<<<<

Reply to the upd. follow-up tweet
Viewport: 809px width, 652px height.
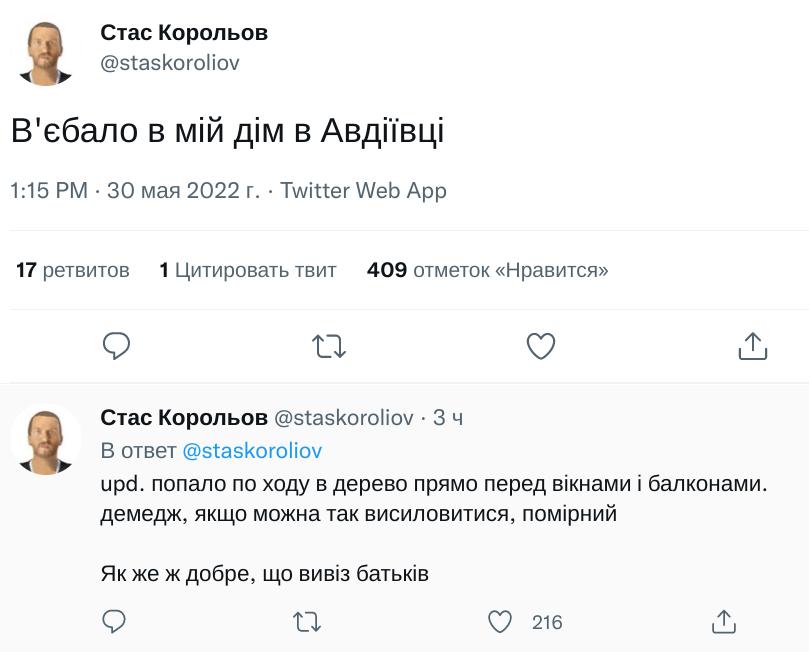coord(115,622)
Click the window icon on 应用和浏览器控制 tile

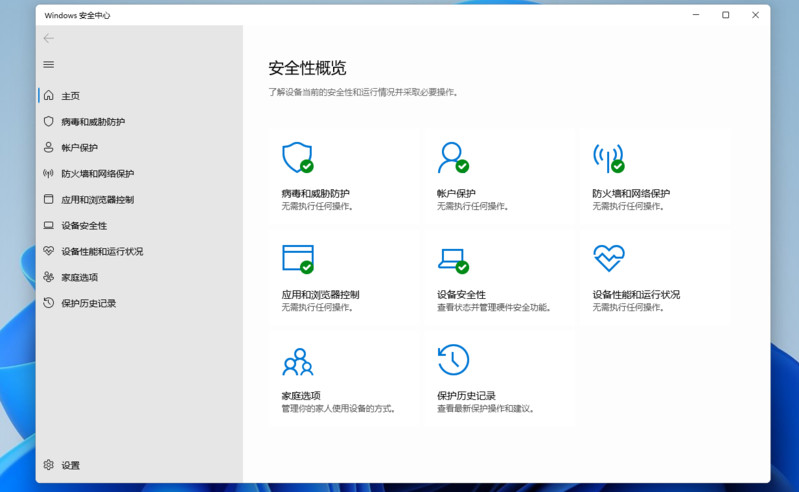(x=297, y=259)
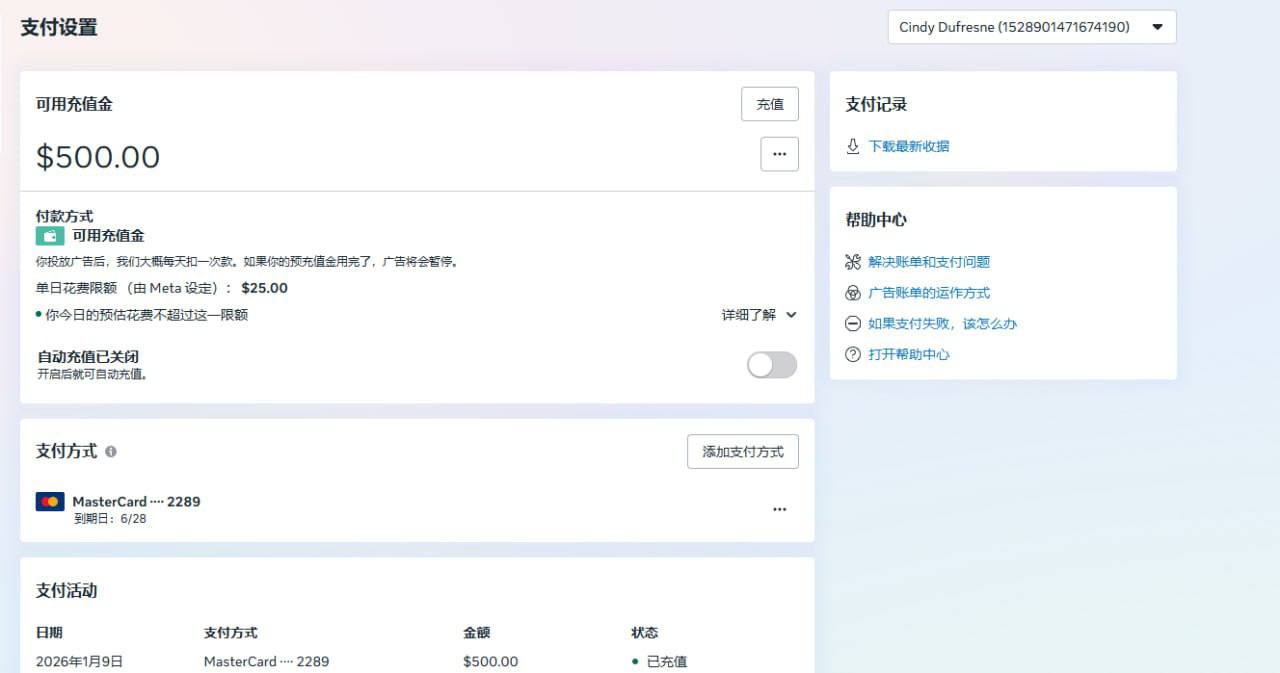Click the download icon beside 下载最新收据
The width and height of the screenshot is (1280, 673).
click(x=853, y=146)
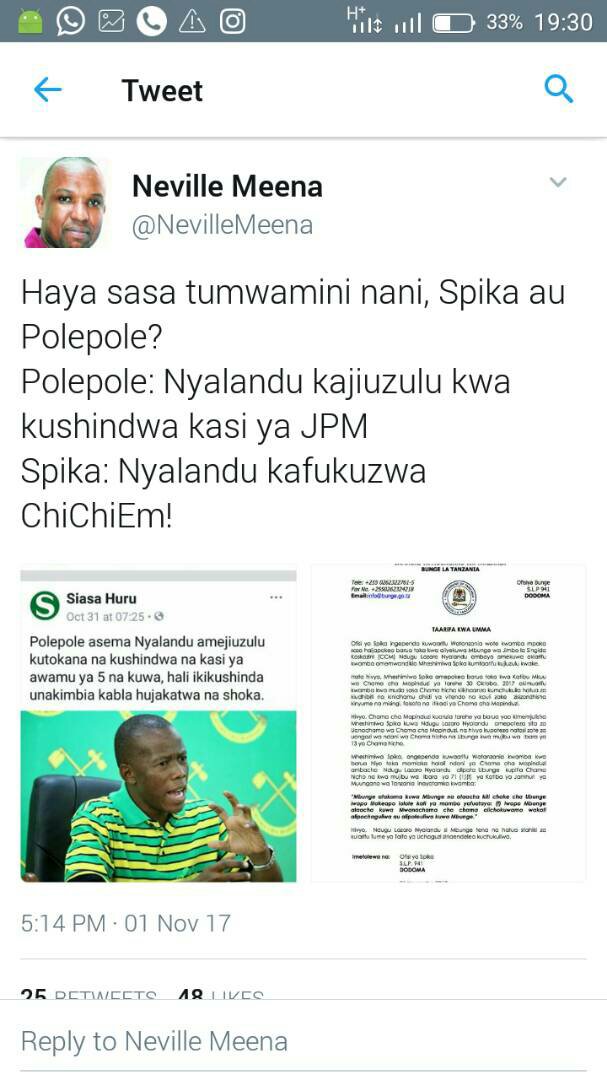Tap Instagram notification icon in status bar

click(232, 21)
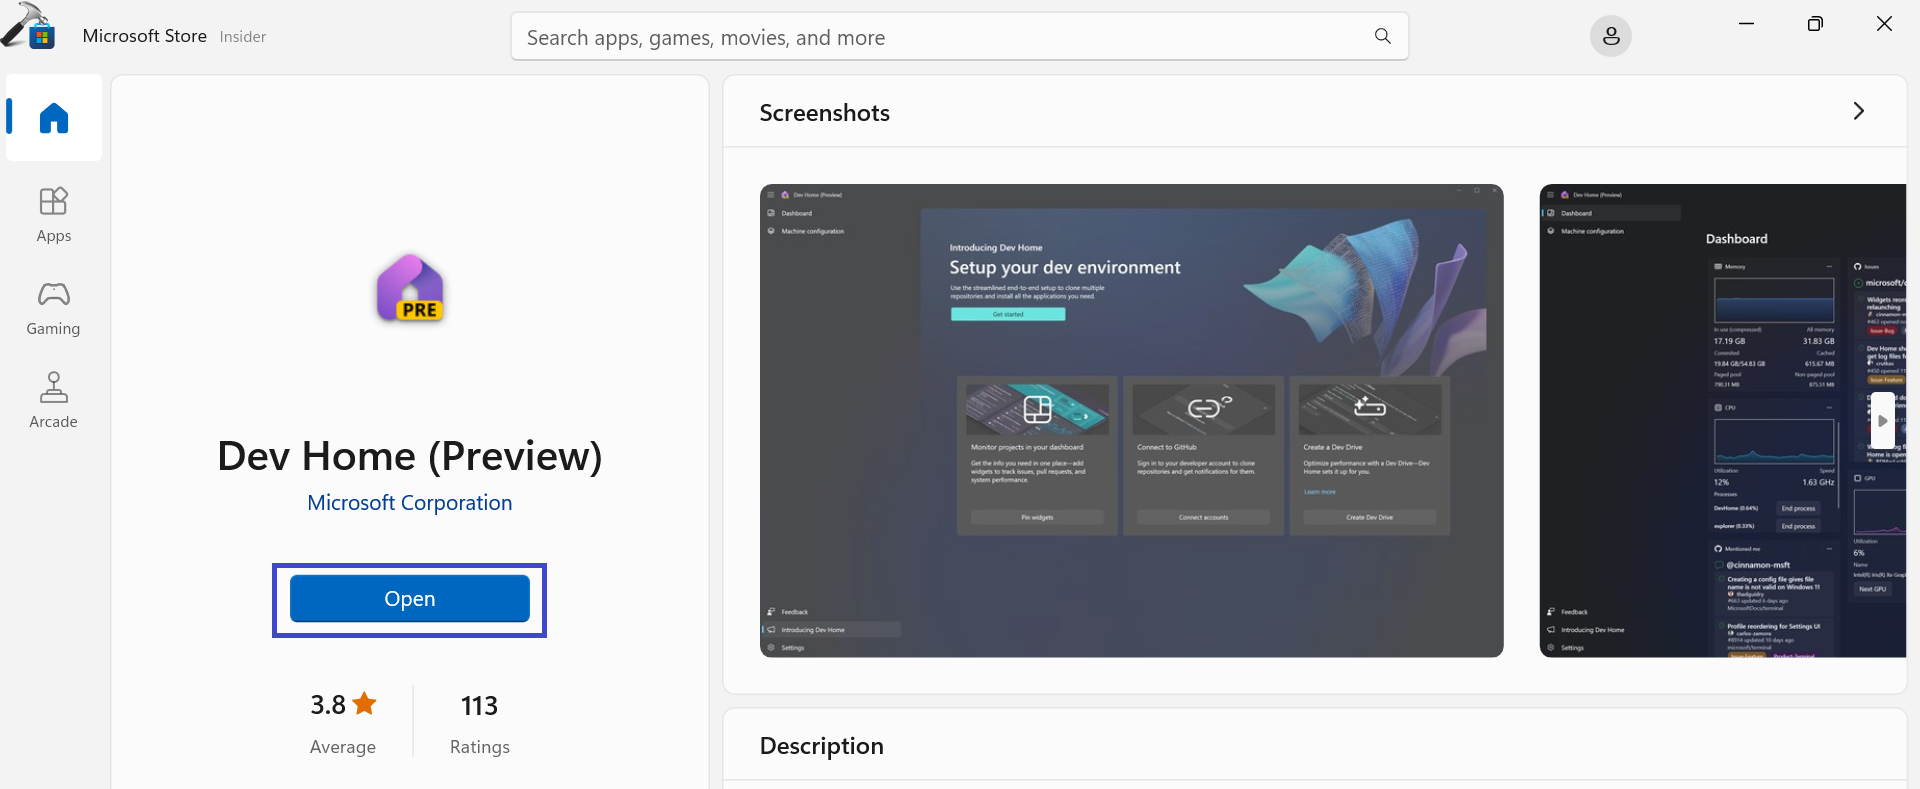Viewport: 1920px width, 789px height.
Task: Focus the 'Search apps, games, movies' field
Action: click(940, 37)
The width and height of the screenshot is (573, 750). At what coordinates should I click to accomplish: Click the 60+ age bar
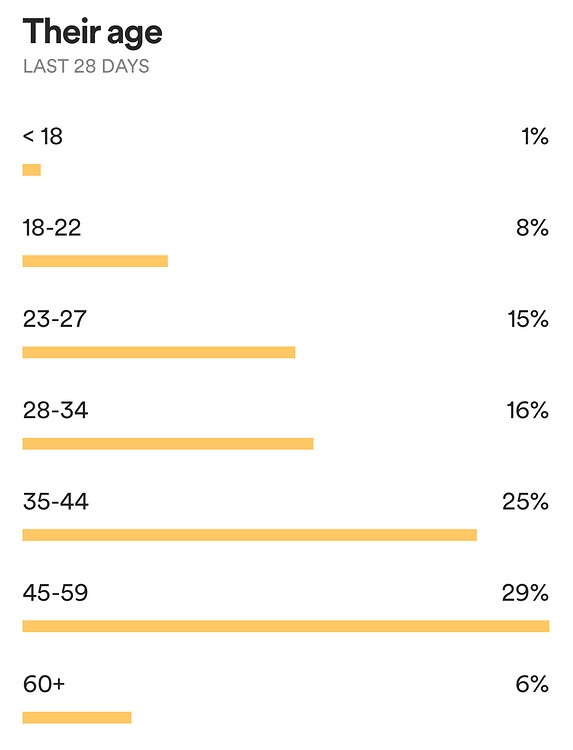click(77, 717)
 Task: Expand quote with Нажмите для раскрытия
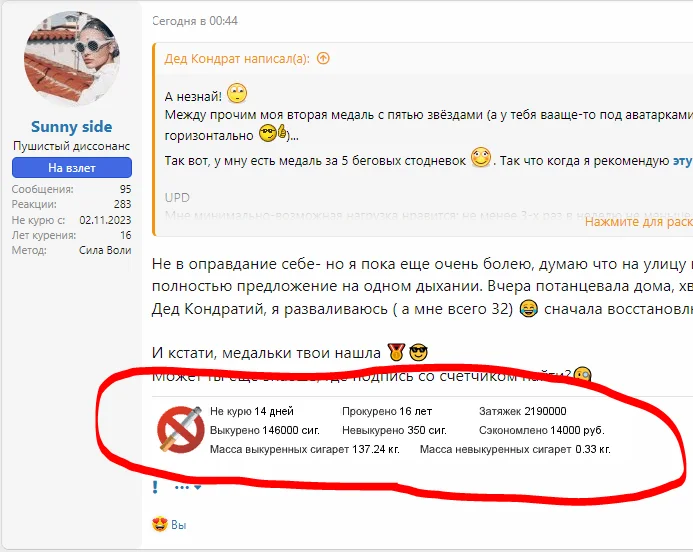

>>>>

Work request: Starting with the line that holds "The width and height of the screenshot is (573, 750).", retype each line through the last one in the listing above, exactly as written. Do not copy any pictures.

Result for this task:
The width and height of the screenshot is (573, 750). At what coordinates should I click to accomplish: Click the 60+ age bar
click(77, 717)
 Task: Expand quote with Нажмите для раскрытия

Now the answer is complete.